Wednesday, July 19, 2023


This morning I visited my 108-year-old friend at her nursing home. (To guard her privacy, I’ll call her Fran). I think it’s safe to say that, during each of my twice-weekly visits over the past year—as we’ve chatted, as I’ve read the newspaper to her or played her favorite music—she’s never once remained awake for more than ten minutes at a time.

Today was very different. She likes going outdoors, but between days too cool or hot and those with air quality alerts, we haven’t had many chances to do so. Today’s nearly perfect, so I wheeled her down five floors and out into the residence’s beautiful inner garden courtyard.

Her favorite place to stop and sit is right in front of the first of the gardens’ three waterfalls. That spot was in full, early-July sun, so I was concerned she might get too warm, but she said it felt good.

Fran’s hearing relies on one temperamental hearing aid, and she has trouble speaking clearly, but today she could hear both the waterfall and me, and we fell into an easy conversation.

We started talking about water, about seeing it as if for the very first time. Its stunning clarity, the way it feels on one’s skin, and, as Fran put it, the music it makes as it trips and tottles its way over rocks.

         "I’m so glad you brought me out here!”
           Her eyes welled up with tears.

She noticed some purple liatris whose spikes of sunlit color managed to penetrate the veil of her failing eyesight. A monarch butterfly kept circling us, fluttering ever-closer. It declined my invitation to alight on Fran’s hand, but just kept flying back and forth right in front of her…until she saw it.

At one point, after a brief silence. Fran turned to me and said haltingly, “I just love this; I’m so glad you brought me out here!” Her eyes welled up with tears as she said it, and I realized what a gift this little outing must have been for one whose day-in, day-out confinement starves her of Nature’s wonders.

In the U.S and many other cultures of the developed world, childhood brings us as close to Nature as we’ll ever get. Then we grow up, tie ourselves to our education, careers and homes, and many of us forget what it was like to be one with the natural world.

I’ve always felt that the end of a human being’s life should be more like a mirror image of its beginning. Specifically, wouldn’t it make sense that Nature play as big a role in our health and happiness when we’re old as when we were young?

This is one of the reasons I originally signed up for visiting Fran and other old folks in nursing homes. I imagined myself in those well-worn shoes and how diminished mobility and the realities of institutional living can lead to one’s estrangement from Nature. I thought I could change that.

This morning Fran more than affirmed that hope.

         The most important implement I can
         bring is the turning of a door handle.

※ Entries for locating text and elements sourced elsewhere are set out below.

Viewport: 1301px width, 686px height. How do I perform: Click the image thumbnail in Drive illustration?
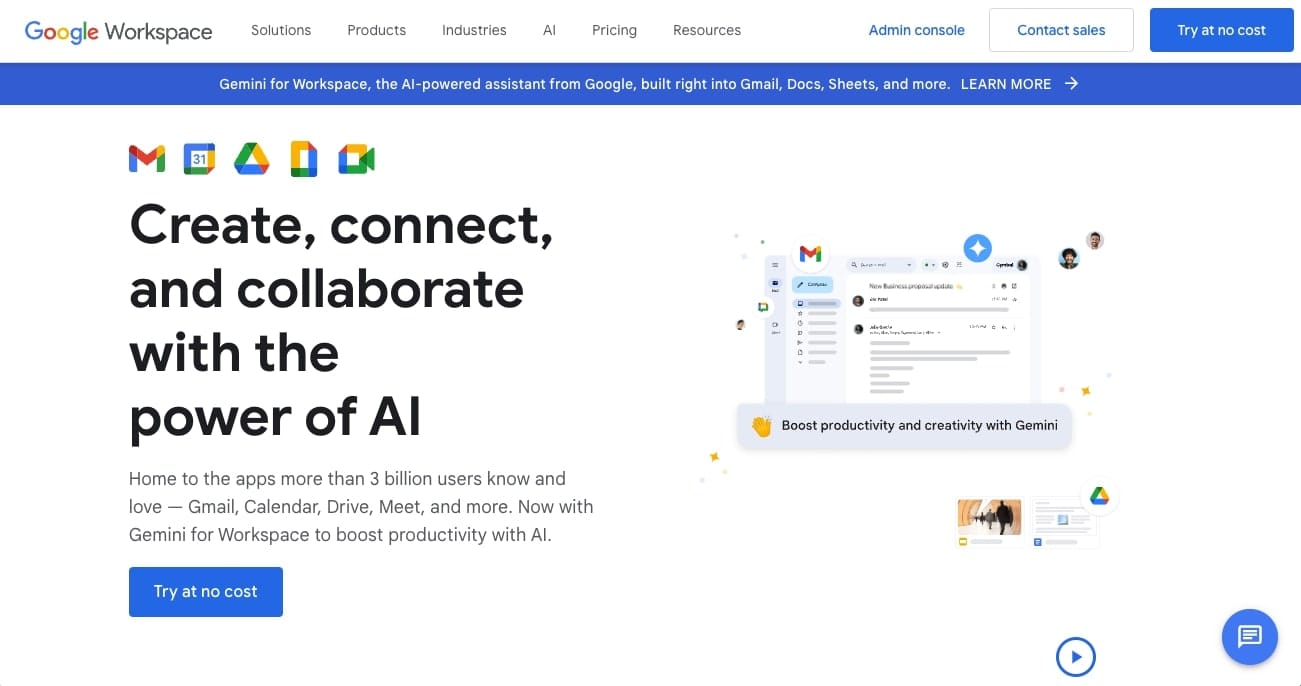pyautogui.click(x=989, y=516)
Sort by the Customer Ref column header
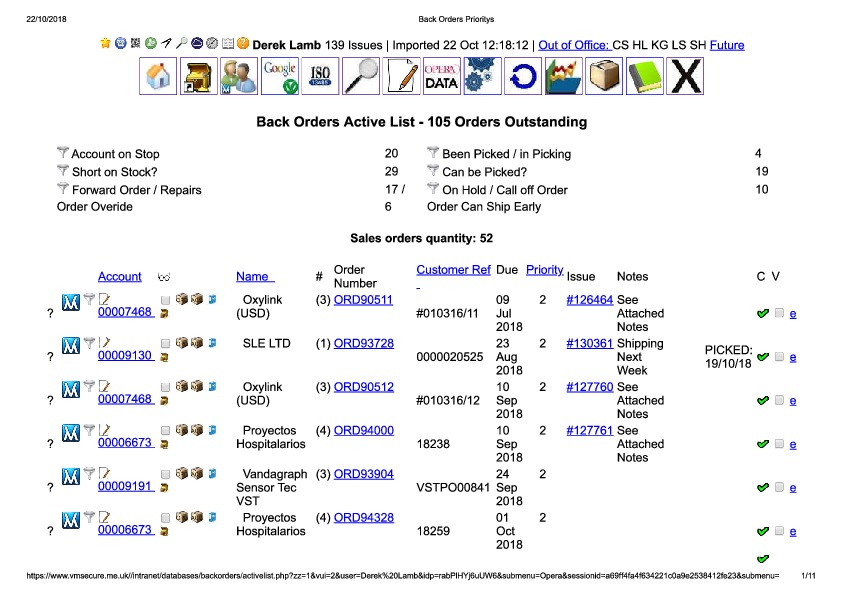 point(453,270)
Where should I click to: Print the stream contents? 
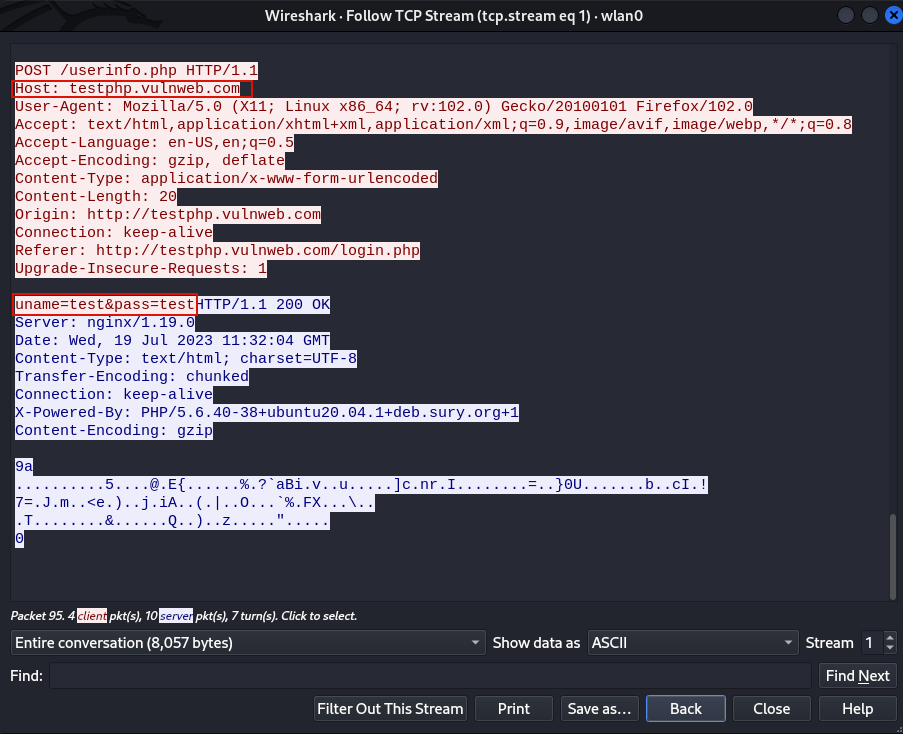pyautogui.click(x=514, y=709)
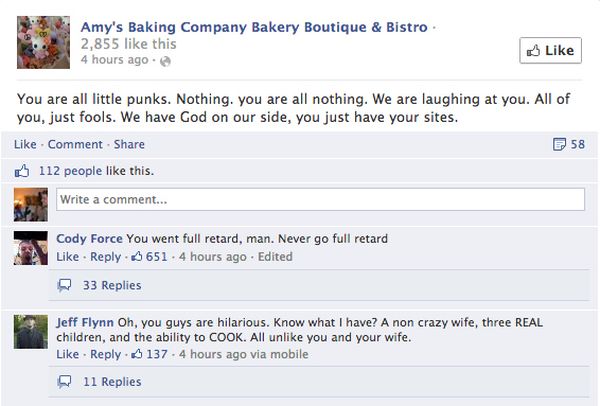Expand the 11 Replies thread
Screen dimensions: 600x406
click(x=112, y=382)
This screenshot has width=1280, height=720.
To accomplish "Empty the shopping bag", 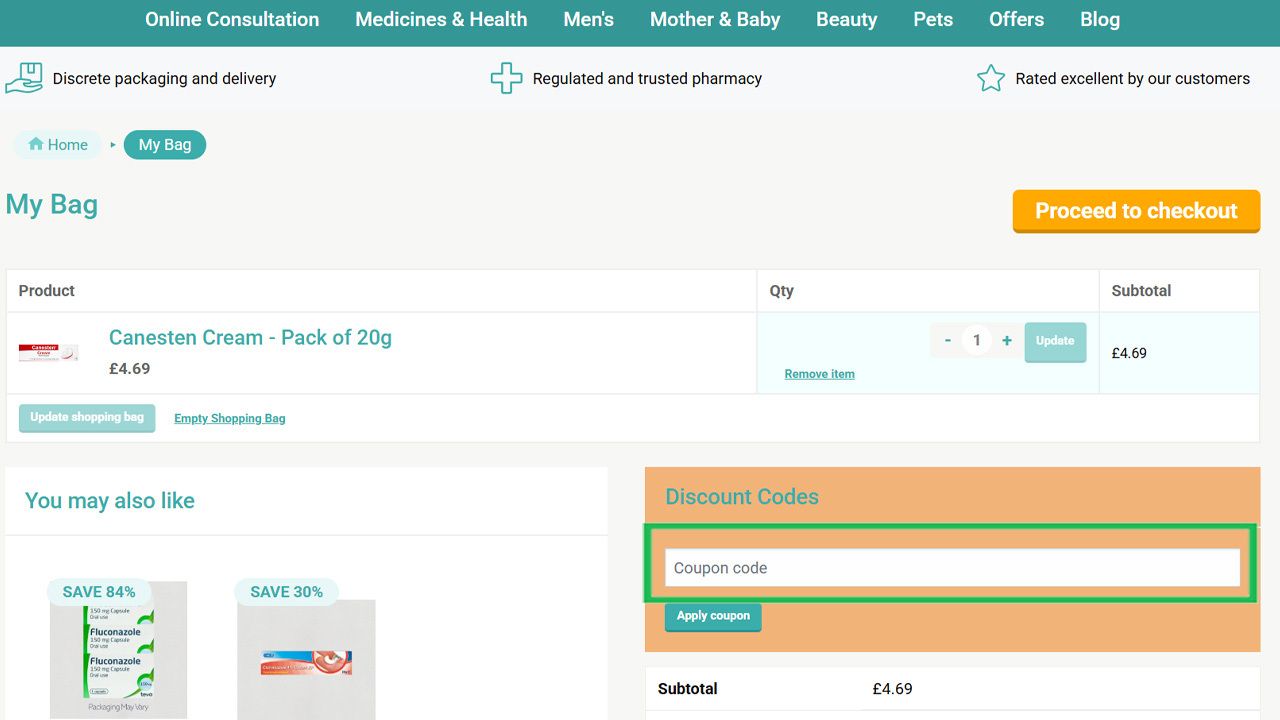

I always bring with me to my visits with Fran my “tool kit” of things to read, pictures to look at, music to listen to, perhaps a few games to play. So, whatever diversion she’s in the mood for, I’ll have what we need.

But the most important activity I can bring, as Fran has reminded me, is the turning of a door handle. For it is only outdoors where all of one’s senses are brought to life at the same time, where a person whose horizon draws near is assured of not just an escape from their four walls with bad art, but a sense of essential belonging—today, tomorrow, forever.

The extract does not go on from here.